Exercise brief
Please repeat only the stretch of records running from the first line through the line that contains "Click the starting point input field".

Source material
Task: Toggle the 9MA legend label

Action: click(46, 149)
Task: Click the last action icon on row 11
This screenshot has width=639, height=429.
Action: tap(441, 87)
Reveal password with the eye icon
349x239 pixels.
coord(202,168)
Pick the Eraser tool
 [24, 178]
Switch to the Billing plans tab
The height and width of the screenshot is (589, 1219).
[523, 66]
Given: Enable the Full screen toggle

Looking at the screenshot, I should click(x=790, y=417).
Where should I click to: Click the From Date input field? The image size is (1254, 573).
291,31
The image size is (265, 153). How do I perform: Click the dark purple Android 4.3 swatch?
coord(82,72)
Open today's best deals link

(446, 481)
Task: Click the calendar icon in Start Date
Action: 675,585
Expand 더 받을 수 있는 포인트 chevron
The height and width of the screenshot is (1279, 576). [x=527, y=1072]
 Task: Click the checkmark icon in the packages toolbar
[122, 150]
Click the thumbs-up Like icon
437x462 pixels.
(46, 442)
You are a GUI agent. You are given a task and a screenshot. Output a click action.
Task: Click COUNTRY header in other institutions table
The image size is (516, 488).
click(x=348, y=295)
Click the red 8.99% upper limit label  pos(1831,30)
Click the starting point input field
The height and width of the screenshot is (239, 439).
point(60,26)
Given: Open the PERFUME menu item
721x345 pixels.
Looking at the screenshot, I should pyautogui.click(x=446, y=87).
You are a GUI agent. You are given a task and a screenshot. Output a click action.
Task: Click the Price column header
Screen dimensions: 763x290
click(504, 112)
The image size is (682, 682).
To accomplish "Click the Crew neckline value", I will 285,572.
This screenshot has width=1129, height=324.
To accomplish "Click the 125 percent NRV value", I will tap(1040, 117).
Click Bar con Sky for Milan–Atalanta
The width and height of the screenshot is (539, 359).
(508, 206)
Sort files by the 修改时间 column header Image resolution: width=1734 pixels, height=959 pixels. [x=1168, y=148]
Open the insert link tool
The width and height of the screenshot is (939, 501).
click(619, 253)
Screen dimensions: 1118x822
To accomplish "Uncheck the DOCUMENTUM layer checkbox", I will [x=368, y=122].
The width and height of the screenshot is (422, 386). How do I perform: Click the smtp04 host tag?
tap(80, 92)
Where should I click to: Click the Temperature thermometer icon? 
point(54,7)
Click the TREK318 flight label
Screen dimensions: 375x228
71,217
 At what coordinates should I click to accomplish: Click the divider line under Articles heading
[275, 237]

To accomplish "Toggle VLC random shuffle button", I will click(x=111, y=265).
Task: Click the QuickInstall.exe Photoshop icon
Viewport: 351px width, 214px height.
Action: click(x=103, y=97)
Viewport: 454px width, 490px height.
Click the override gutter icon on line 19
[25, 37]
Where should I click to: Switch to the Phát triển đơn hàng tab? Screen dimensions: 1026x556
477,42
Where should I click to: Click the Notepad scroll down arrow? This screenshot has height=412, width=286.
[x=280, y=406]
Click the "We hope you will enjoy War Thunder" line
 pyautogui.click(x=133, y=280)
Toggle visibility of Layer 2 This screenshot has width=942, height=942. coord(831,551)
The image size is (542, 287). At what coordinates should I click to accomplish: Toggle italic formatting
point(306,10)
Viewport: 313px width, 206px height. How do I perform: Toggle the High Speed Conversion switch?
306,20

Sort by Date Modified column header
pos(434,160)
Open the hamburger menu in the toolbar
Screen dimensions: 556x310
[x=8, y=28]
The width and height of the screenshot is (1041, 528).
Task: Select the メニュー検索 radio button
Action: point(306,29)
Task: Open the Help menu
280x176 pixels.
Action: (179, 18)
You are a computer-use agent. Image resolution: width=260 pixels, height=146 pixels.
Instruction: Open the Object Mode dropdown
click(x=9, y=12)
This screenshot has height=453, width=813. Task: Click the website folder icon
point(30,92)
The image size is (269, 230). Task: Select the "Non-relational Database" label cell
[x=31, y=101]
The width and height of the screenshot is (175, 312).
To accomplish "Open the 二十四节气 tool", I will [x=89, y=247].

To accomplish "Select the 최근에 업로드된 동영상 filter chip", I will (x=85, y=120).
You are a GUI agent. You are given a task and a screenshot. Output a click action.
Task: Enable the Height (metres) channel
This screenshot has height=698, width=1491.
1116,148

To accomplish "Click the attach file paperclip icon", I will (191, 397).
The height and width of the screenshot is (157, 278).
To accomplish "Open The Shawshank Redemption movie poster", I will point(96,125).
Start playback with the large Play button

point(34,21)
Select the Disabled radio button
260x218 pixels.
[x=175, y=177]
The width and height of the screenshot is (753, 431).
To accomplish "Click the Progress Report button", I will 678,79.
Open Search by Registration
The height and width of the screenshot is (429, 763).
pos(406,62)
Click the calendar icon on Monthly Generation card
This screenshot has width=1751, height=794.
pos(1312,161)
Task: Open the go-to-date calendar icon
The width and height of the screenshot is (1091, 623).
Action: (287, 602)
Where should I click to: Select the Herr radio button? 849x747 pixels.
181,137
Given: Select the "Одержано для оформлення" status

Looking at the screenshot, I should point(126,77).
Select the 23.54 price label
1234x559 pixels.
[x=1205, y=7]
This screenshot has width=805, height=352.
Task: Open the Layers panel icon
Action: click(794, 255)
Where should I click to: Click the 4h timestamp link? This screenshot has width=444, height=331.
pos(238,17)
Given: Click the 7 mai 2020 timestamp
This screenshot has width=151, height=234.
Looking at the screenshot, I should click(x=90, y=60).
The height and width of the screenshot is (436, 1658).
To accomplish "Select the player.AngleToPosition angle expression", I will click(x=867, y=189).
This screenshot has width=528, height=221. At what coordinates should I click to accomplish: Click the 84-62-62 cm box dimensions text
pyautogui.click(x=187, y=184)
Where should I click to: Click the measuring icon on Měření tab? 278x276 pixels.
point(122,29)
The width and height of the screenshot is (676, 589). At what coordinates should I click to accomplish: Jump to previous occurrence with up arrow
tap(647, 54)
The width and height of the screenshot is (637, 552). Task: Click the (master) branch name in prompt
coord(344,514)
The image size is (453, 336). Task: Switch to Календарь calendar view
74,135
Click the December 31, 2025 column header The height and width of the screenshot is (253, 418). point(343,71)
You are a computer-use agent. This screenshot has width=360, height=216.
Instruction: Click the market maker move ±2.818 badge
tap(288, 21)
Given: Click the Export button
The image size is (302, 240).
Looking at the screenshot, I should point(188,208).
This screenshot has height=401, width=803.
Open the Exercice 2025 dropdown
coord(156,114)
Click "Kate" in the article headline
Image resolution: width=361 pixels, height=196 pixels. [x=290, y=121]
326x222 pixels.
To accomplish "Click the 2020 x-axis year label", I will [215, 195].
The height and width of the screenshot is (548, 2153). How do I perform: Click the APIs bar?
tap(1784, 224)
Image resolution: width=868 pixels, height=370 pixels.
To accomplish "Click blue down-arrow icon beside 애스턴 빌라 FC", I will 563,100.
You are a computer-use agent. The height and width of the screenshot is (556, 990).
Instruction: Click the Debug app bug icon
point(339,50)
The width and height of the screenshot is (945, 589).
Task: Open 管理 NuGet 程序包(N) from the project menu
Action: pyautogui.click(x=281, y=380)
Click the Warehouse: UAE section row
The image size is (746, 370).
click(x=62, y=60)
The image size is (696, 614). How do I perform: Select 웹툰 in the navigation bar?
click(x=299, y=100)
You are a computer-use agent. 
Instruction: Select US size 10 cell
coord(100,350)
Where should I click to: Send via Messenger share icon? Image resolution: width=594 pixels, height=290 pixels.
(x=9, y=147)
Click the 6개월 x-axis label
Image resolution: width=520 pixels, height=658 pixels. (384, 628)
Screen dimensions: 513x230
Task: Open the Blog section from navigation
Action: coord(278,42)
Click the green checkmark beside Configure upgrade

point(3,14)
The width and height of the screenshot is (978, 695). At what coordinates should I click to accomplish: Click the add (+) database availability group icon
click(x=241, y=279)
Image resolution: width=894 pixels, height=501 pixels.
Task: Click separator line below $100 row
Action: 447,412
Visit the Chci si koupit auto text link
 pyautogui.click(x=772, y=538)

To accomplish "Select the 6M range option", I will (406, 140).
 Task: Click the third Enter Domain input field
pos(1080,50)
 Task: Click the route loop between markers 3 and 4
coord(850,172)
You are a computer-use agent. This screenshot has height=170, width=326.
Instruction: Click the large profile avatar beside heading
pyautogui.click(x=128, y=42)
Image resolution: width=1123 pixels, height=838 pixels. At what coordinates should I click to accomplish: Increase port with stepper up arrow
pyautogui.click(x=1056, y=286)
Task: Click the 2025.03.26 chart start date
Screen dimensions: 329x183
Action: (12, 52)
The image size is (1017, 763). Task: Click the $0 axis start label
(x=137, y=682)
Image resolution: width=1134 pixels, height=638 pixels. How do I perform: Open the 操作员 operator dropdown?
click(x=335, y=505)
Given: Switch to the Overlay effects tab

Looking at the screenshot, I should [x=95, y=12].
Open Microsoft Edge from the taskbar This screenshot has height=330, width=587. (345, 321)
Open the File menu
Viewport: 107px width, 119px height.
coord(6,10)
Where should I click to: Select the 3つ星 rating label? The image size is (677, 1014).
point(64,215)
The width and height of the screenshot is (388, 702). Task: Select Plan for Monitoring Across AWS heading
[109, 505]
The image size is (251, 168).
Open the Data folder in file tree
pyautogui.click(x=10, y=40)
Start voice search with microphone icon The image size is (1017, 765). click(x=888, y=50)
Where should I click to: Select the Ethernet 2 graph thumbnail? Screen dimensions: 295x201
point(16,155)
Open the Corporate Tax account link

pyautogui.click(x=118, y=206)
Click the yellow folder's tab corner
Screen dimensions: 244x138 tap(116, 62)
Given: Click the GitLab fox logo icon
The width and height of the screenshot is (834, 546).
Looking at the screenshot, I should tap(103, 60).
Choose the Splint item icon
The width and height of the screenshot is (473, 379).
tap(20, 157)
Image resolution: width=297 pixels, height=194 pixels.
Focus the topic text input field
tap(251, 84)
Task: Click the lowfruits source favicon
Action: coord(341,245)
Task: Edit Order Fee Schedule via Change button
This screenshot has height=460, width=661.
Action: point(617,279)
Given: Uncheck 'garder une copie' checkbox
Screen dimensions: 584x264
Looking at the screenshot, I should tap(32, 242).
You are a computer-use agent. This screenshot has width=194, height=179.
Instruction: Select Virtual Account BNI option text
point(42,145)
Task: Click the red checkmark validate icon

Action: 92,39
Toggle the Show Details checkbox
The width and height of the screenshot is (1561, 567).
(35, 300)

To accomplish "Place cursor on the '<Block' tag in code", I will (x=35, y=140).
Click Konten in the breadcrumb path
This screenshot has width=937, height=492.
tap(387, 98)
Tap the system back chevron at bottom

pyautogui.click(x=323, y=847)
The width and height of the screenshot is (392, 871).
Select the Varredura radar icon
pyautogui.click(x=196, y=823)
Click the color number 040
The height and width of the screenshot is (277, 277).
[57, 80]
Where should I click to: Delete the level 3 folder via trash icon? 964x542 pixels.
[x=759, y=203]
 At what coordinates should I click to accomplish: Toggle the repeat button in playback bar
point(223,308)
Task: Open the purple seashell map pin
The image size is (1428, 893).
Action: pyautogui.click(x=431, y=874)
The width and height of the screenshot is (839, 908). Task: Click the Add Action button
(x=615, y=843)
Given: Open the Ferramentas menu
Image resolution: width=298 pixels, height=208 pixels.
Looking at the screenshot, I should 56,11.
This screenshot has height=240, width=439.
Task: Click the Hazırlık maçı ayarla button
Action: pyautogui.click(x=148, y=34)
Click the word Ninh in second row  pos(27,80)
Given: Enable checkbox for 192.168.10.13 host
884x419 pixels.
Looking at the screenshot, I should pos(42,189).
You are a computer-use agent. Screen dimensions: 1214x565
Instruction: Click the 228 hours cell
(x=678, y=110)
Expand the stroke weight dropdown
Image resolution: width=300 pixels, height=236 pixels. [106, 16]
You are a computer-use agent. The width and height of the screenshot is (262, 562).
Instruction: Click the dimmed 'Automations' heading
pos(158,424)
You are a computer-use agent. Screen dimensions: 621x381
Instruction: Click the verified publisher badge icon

Reply
Task: Toggle the 9MA legend label

Action: click(46, 149)
Task: Click the last action icon on row 11
This screenshot has width=639, height=429.
Action: tap(441, 87)
Reveal password with the eye icon
349x239 pixels.
coord(202,168)
Pick the Eraser tool
 [24, 178]
Switch to the Billing plans tab
The height and width of the screenshot is (589, 1219).
[523, 66]
Given: Enable the Full screen toggle

Looking at the screenshot, I should click(x=790, y=417).
Where should I click to: Click the From Date input field? The image size is (1254, 573).
291,31
The image size is (265, 153). How do I perform: Click the dark purple Android 4.3 swatch?
coord(82,72)
Open today's best deals link

(446, 481)
Task: Click the calendar icon in Start Date
Action: 675,585
Expand 더 받을 수 있는 포인트 chevron
The height and width of the screenshot is (1279, 576). [x=527, y=1072]
 Task: Click the checkmark icon in the packages toolbar
[122, 150]
Click the thumbs-up Like icon
437x462 pixels.
(46, 442)
You are a GUI agent. You are given a task and a screenshot. Output a click action.
Task: Click COUNTRY header in other institutions table
The image size is (516, 488).
click(x=348, y=295)
Click the red 8.99% upper limit label  pos(1831,30)
Click the starting point input field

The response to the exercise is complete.